= YOUR INSTRUCTIONS =
Everything from the top of the data below through the line with "Click the info" should be duplicated exactly, and nothing past it.
━━ SUPPLIED MATERIAL ━━
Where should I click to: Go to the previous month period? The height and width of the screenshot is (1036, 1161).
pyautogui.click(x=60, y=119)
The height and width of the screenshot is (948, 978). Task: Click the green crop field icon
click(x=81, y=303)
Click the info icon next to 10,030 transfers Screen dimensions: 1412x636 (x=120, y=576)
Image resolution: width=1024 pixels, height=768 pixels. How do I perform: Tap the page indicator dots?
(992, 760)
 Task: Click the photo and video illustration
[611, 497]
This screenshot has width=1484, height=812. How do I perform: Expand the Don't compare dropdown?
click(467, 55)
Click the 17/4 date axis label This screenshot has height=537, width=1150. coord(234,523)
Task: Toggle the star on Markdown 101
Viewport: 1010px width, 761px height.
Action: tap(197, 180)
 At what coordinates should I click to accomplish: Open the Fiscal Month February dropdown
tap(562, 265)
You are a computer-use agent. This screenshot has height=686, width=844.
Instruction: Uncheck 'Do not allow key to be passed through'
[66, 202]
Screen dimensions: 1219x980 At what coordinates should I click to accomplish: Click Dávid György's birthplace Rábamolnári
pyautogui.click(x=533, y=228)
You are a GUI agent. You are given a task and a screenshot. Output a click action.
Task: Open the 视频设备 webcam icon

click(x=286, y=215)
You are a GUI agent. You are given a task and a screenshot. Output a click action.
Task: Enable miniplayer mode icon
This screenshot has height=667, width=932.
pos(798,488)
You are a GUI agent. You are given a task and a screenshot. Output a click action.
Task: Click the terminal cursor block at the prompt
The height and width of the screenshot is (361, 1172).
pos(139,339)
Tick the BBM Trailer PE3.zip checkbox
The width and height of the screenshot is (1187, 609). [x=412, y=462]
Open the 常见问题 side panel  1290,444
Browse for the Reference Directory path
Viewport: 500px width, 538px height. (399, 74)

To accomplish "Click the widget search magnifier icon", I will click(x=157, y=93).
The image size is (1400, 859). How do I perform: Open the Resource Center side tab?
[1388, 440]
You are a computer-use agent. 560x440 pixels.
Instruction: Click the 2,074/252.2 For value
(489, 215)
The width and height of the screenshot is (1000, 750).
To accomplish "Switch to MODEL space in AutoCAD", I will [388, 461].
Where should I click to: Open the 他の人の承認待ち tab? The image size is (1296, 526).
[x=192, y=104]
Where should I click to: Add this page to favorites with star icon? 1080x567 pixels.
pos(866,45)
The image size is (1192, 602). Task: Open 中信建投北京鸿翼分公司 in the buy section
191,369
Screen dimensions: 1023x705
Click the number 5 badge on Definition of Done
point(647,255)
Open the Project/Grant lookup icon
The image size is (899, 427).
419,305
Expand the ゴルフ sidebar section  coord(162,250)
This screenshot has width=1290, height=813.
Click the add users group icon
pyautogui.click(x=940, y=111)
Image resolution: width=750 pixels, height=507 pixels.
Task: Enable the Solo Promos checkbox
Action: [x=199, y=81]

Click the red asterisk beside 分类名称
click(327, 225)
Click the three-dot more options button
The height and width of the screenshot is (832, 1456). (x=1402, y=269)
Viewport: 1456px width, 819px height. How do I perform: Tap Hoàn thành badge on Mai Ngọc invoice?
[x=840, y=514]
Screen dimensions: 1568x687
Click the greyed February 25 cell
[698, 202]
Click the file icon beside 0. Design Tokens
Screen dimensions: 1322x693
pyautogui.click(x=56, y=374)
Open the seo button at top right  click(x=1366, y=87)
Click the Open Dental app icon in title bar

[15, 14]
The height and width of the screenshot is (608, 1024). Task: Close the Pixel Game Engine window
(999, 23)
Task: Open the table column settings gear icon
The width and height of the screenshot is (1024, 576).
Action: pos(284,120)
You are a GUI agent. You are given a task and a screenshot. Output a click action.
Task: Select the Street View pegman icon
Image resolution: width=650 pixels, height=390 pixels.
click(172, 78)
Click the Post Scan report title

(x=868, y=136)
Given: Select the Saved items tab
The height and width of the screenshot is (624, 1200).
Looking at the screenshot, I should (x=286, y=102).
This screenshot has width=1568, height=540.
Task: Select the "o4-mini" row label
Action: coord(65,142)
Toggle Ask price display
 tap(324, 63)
━━━
= OUTPUT OF THE TASK =
Where should I click to: Go to the previous month period? The height and width of the screenshot is (1036, 1161).
pyautogui.click(x=60, y=119)
The height and width of the screenshot is (948, 978). Task: Click the green crop field icon
click(x=81, y=303)
Click the info icon next to 10,030 transfers Screen dimensions: 1412x636 (x=120, y=576)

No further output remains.